··· Dataset records ···

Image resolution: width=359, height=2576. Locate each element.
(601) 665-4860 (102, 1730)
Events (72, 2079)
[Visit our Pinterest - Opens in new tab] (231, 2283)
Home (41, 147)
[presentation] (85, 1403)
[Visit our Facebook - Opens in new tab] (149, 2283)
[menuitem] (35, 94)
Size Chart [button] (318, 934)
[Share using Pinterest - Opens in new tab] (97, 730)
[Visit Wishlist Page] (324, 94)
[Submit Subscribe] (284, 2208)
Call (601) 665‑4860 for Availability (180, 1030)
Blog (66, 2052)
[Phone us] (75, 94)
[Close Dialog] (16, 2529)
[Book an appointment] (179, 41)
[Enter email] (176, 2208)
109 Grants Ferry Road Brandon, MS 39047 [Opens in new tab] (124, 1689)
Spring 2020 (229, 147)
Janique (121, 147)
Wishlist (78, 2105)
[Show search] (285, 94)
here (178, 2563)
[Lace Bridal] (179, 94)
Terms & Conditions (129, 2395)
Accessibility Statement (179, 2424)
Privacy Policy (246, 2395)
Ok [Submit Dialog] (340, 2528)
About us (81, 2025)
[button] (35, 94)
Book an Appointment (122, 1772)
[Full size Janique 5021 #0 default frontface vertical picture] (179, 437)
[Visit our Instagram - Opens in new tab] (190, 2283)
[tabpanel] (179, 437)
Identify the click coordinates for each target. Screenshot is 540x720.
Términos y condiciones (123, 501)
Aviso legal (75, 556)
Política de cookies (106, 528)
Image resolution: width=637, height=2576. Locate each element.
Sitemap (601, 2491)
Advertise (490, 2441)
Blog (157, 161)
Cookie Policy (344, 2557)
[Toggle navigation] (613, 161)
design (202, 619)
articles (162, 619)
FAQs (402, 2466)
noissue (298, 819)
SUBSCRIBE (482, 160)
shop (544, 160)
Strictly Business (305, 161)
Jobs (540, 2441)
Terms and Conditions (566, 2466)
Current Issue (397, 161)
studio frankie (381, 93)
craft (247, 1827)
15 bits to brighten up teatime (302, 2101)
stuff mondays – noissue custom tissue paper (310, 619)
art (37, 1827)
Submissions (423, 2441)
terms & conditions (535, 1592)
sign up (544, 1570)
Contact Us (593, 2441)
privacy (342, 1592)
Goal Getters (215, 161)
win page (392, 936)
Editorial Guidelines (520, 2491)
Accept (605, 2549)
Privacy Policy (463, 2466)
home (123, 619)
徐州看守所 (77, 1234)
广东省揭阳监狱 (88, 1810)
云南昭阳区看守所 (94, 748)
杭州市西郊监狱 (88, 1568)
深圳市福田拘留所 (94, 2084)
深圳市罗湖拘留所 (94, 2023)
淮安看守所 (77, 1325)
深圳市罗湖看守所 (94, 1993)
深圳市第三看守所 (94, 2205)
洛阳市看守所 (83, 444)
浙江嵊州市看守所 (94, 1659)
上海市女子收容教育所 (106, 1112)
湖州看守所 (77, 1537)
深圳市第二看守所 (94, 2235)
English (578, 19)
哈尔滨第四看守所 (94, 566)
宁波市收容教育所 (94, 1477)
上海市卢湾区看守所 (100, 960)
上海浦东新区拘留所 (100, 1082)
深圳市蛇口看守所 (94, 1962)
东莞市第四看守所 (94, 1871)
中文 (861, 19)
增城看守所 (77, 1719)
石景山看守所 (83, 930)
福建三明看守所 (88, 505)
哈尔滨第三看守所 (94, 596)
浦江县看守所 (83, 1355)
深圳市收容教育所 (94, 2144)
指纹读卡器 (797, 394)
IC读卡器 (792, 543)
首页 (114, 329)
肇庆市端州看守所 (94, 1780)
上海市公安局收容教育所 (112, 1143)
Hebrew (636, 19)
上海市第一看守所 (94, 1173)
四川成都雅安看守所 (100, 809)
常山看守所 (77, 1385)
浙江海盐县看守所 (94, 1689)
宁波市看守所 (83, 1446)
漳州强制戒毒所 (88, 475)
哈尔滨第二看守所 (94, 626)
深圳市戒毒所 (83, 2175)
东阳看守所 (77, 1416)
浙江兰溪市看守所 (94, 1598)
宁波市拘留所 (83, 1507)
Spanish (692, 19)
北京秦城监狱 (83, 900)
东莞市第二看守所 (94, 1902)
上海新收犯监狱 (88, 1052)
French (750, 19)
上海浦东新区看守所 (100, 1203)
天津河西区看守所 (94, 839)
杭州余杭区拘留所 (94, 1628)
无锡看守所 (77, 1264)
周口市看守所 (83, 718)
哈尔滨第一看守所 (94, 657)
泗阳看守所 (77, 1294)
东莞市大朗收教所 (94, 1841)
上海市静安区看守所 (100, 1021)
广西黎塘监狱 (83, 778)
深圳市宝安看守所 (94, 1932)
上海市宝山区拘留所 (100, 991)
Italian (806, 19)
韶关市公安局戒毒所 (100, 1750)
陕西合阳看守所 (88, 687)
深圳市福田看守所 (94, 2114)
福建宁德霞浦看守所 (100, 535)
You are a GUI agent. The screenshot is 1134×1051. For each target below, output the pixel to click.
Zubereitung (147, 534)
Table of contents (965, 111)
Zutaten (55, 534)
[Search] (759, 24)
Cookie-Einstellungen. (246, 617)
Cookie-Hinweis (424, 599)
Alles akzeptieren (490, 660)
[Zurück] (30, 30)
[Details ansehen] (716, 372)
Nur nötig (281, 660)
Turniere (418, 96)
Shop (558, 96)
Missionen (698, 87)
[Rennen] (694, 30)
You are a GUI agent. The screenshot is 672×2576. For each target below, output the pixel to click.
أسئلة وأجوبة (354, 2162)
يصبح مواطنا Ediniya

···

Problem to work on — Copy the entries word for word, starting at the line containing "here (178, 2563)" and ending after the line containing "[tabpanel] (179, 437)".

Full output —
here (178, 2563)
[Lace Bridal] (179, 94)
Terms & Conditions (129, 2395)
Accessibility Statement (179, 2424)
Privacy Policy (246, 2395)
Ok [Submit Dialog] (340, 2528)
About us (81, 2025)
[button] (35, 94)
Book an Appointment (122, 1772)
[Full size Janique 5021 #0 default frontface vertical picture] (179, 437)
[Visit our Instagram - Opens in new tab] (190, 2283)
[tabpanel] (179, 437)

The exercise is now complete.